March 30, 2020
Roads, being mapped.
I have spent all of two weeks with a public roadmap. Some notes thus far:
- I’m at least a little bit incentivized to make things clean and legible for a (largely theoretical) audience, which has forced me to do more planning and writing out of things as opposed to just my doctor’s handwriting scrawl in GitHub Issues, where I had open tickets like “subscriber .biz bad fix”.
- It’s already growing a little overgrown; there are too many fields and metadata to be a breezy read.
- Forcing myself to have this be the single source of truth rather than a PR or Things has worked well so far, even if it means adding some stuff that makes absolutely no sense to the casual observer:
A note on the above item is that I’m growing increasingly intrigued about breaking out email validation into its own API or product as it grows more important (and gnarly/painful.) I am oddly proud of some of the architectural work, but I definitely need to take another look at all of the volume I’m sending Mailgun recently: that bill is starting to dwarf Heroku (and everything else) when I can probably do something along the lines of “if this email is from hotmail assume it’s garbage”.
Internationalization
I am thinking a lot about internationalization. More than half of Buttondown’s revenue comes from non-American users; I have gestured wildly towards internationalization being on my roadmap forever and really not seriously done anything with it, and I think it’s about time to change.
My only experience with i18n/l10n was from my iOS days, which is perhaps why I’ve been so hesitant: it is a pain. Localizing strings is annoying to do from a code perspective and an administrative perspective. I’d limit this purely to public-facing stuff (which is to say: I wouldn’t translate anything on Buttondown’s app, just on the newsletters; localizing the subscriber experience but not the author experience), which definitely constrains the scope somewhat, but still.
I think the first two steps are to identify the cohort of relevant pages and the cohort of languages, and the latter is more or less set in stone: French, Spanish, and Italian. I have no idea what the cost breakdown will be like, which is always, uh, fun.

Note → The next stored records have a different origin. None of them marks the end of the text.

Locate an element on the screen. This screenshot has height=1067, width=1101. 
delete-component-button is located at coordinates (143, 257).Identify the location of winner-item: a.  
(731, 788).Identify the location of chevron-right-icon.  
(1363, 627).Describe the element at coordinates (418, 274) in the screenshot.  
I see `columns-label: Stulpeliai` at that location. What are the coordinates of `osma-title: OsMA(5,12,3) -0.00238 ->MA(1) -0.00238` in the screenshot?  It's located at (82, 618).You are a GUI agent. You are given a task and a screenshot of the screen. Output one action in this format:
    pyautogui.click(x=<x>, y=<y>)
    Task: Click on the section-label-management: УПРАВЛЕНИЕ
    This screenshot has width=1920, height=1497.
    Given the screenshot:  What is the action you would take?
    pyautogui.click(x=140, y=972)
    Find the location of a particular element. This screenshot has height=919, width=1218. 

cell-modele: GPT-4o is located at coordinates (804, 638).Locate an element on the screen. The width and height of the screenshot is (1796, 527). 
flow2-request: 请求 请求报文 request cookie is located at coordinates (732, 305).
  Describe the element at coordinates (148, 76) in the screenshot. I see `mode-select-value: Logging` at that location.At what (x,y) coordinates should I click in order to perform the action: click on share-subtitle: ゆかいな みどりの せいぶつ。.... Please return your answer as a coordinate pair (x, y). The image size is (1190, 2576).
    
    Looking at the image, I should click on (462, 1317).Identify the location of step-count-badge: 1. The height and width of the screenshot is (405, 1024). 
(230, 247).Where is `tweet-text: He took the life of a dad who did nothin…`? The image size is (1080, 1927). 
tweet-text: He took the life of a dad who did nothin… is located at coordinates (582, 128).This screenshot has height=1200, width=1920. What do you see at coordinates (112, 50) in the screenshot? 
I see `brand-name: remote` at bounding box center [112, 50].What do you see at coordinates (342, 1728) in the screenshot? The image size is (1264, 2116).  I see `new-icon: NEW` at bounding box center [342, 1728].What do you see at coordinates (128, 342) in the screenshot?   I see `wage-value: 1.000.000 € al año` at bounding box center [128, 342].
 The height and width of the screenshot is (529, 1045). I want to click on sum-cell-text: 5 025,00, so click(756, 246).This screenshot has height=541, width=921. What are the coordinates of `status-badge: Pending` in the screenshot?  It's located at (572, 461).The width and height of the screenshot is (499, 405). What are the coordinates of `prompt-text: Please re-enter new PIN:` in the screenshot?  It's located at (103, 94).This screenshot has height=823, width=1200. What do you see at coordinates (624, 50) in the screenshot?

But the impulse to avoid projects that can’t be solved with coding is one I need to break, and this is a good work in that direction.
Feinting towards resilience
I have a status page now! It’s not quite live yet; it still needs a webhook integration with Pingdom that I need to roll myself for reasons passing understanding, and I need to link to it from the main app, but it’s getting there.
(It is very wild that I have to roll my own webhook integration to just get Pingdom talking with StatusPage correctly, but the alternative is jumping my Pingdom subscription to $149/month. I’m all for spending money to save engineering labor, but…that’s a lot of money for very little labor.)
This was spurred by Heroku’s outage last week that I’ve been meaning to read about. Recently, someone asked what I would do if Mailgun went down, and, well, I didn’t have a great answer — which, I suppose, is why the header of this section is feinting towards resilience. Visibility is the first step; building out SES rails is the second step.